Pada 11 Maret 2021, M. Yasin Payapo Bupati Seram Bagian Barat (SBB), melarang tiga wartawan untuk meliput di kantornya. Dalam keterangannya, Pemkab SBB melarang wartawan Yasmin Balli (Malukunews.com), Yionli (Terasmaluku.com) dan Moses Rutumalesi (nusaelaknews.com). Tidak hanya itu saja, Payapo mengatakan aktivitas jurnalis di kantor pusat tidak diperbolehkan atau sumber informasi di setiap organisasi perangkat daerah (OPD) di kabupaten tersebut bakal dikunci.
Dua hari setelah kejadian, wartawan Liputan6.com Akbar Fua yang sedang bertugas di Kota Kendari, Provinsi Sulawesi Selatan, mengalami koma. Dia mendapatkan ini setelah menulis sebuah cerita berjudul "Ratusan Orang Duduk di Kantor Polisi Konawe dalam Acara Mencari Keadilan."
Menurut data propaganda AJI, 848 kasus kekerasan terhadap jurnalis terjadi sejak 2006. Sementara proporsi tertinggi terjadi pada tahun 2020.
Sedangkan dari sisi kekerasan fisik, terdapat 258 kasus, pengusiran atau pelarangan perlindungan 92 kasus, terorisme 77 kasus, perusakan alat atau data 58 kasus karena ditutup-tutupi, dan 41 kasus ancaman kekerasan.
Sedangkan untuk pelaku kekerasan terhadap jurnalis, massa dan polisi memiliki pelaku terbanyak, masing-masing 60 kali, 36 kali untuk orang tak dikenal atau tak dikenal, dan 17 kali untuk orang tak dikenal. 60 kasus.

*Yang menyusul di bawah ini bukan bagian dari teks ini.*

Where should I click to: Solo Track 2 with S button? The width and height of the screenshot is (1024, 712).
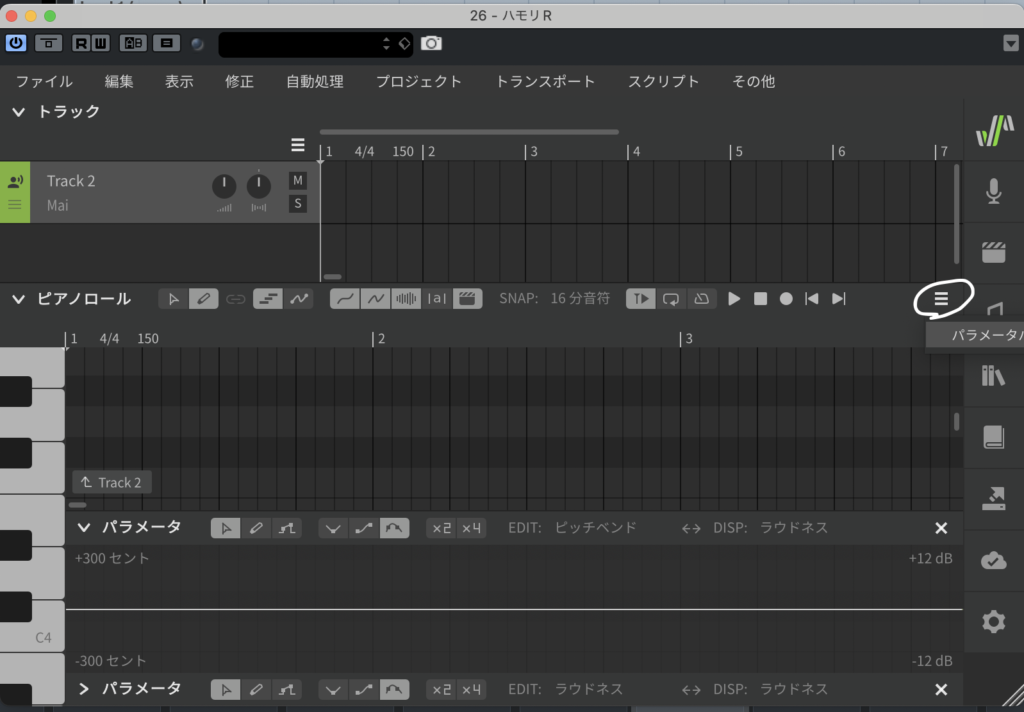(x=297, y=204)
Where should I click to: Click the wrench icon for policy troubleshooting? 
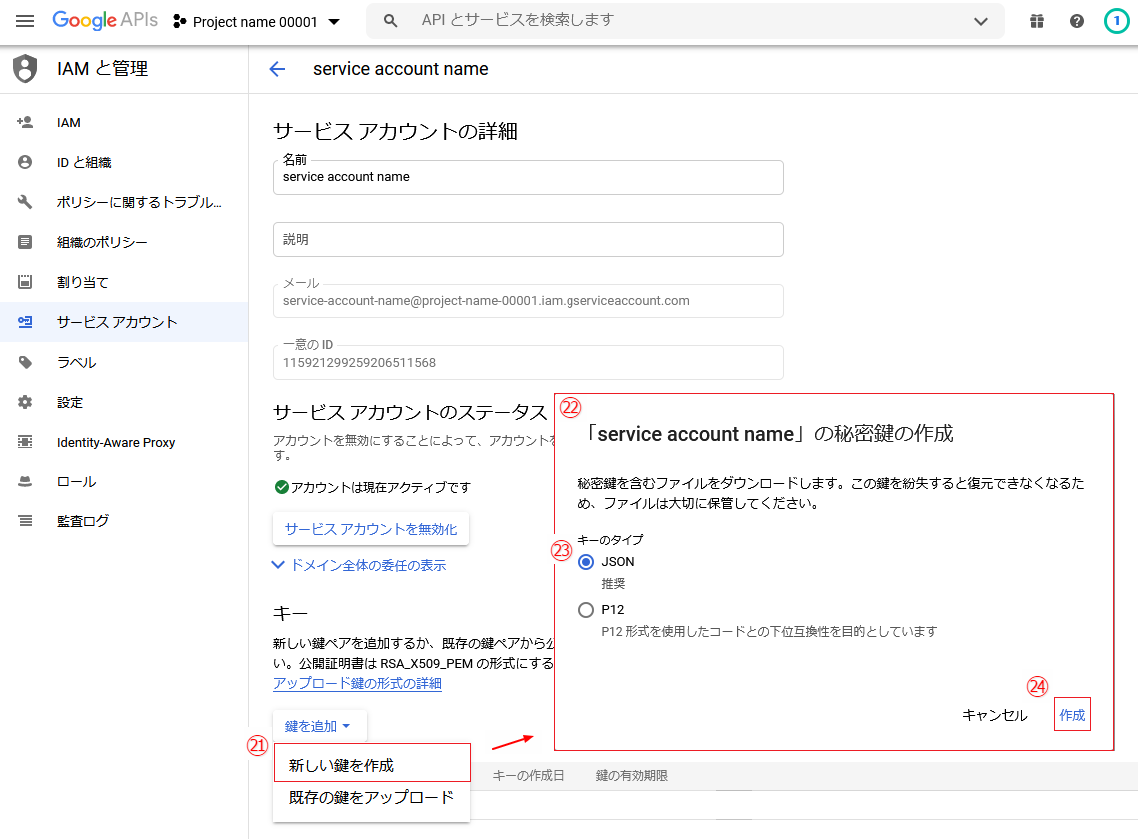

Dalam kasus kekerasan yang berhubungan dengan kegiatan jurnalistik menjadi tanggung jawab bersama lembaga pers, organisasi profesi jurnalistik dan Dewan Pers. Pers nasional sebagai sarana komunikasi massa, dapat membentuk opini publik dan melaksanakan fungsi dan kewajiban beserta perannya dengan sebaik-baiknya berdasarkan kemerdekaan pers yang profesional sehingga harus mendapat jaminan dan perlindungan hukum serta bebas dari campur tangan dan paksaan dari manapun.
Kekerasan yang dilakukan kepada jurnalis harus ditangani dengan serius dan diusut tuntas sehingga tidak terjadi lagi kekerasan berikutnya, dan kita semua tahu bahwa kekerasan merupakan perbuatan yang fatal sehingga sangat merugikan. Dengan demikian, kemerdekaan pers membutuhkan ruang kebebasan dalam menjalani fungsinya sebagai penyampai informasi publik, serta menjadi wahana pendidikan bagi masyarakat.
Selain itu, jurnalis atau wartawan dalam menjalankan tugasnya juga harus menggunakan identitas yang lengkap sehingga tidak adanya kesalahpahaman.
Perlindungan terhadap wartawan atau jurnalis tidak hanya dari Lembaga Pers saja, diperlukan adanya partisipasi dari pihak lain seperti aparat penegak hukum dan masyarakat itu sendiri, untuk membangun budaya taat hukum bagi masyarakat sehingga perlindungan hukum terhadap jurnalis dalam menjalankan profesi jurnalistik dapat dilakukan secara maksimal.
Penulis: Reza Ardiansyah, Mahasiswa Ilmu Komunikasi -- Universitas Muhammadiyah Malang.